We can do the simulation separately for each tree. We know the time it enters the root, that means that initially we have p = 0 and time is t’ = t[i], the needed direction depends on x. With N leaves, the first N/2 leaves will be in the left subtree and the next N/2 in the right subtree. Depending of the index we find left or right. The direction helps us determine the next value for p: Either 2p + 1 or 2p + 2. The time t’ increases by 1. We can repeat this logic (every time the number of nodes in the subtree is halved) until we reach the leaf, making sure to save p, t and the direction in some list.
The optimization problem
Now we have a list of times, nodes and directions. For each item in the list, we know of a time at which a node needs to point to one direction. We can pick any time to run an action, an action flips one or more nodes’ directions.
Let’s sort the list in increasing order of t. All nodes initially point left, so let’s think of the earliest time t at which a node needs to point right. That is a moment at which we need to change the direction of a node. Since a single action can flip multiple nodes, we are able to change the direction of other nodes. The intuitive solution is to iterate the list for any later times in which a node needs to be flipped, so we can also flip that node. There is a limitation, however, once we flipped a node in the current action, we cannot flip it again (it would nullify its effect). This approach is correct, the problem is that with N <= 2^17, the number of items in the list might be way too large (The limit might even get close to 2^17 * 16).

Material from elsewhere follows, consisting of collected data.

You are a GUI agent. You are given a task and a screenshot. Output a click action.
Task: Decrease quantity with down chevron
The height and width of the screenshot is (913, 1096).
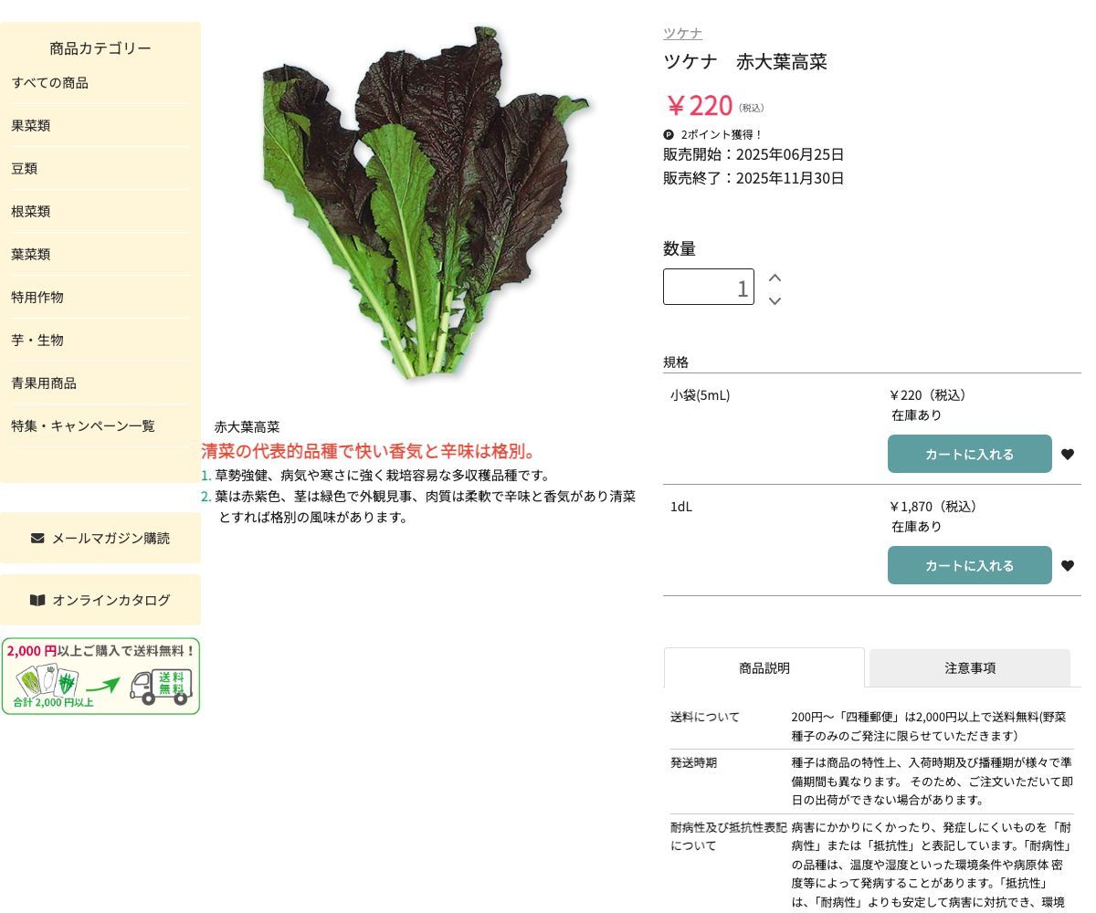775,300

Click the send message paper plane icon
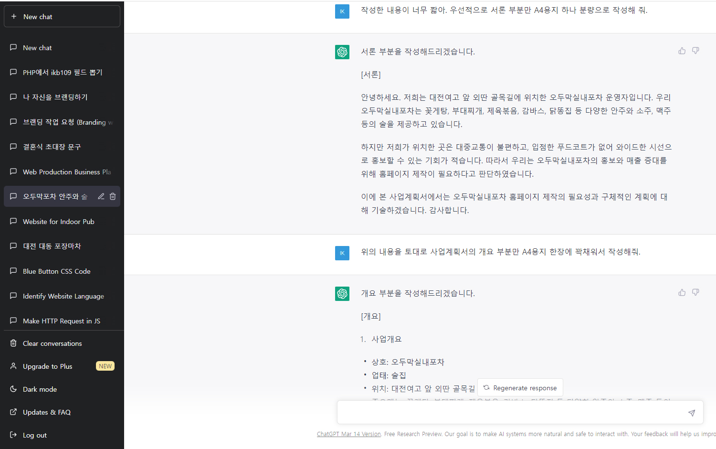(x=691, y=413)
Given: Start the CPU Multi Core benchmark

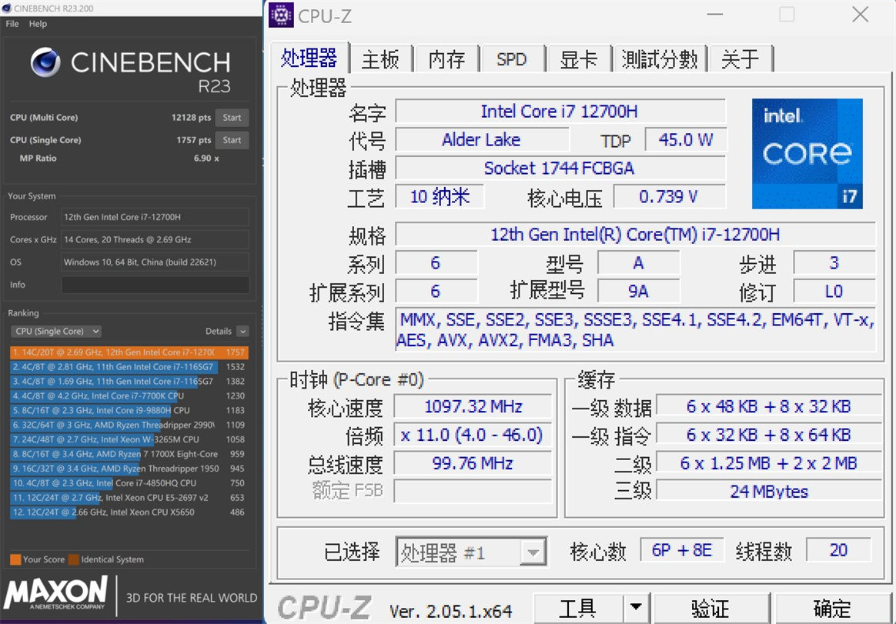Looking at the screenshot, I should pyautogui.click(x=231, y=118).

So we need to implement that approach but without running a nested loop for all the future items in the list. After using an action, many of the next node flips will be free. Just we cannot flip the same node twice using the same action. So imagine we have a variable that tells us that an action was executed at a certain time. Then switch flips that come after that action are free and don’t need a new action. However, we need to avoid doing a switch action twice. For that matter, for each switch, we can store the last time it was used, if that time is higher than the action time, then we cannot flip it again. In addition, if after an action, we used a switch without flipping it, it cannot be flipped for free.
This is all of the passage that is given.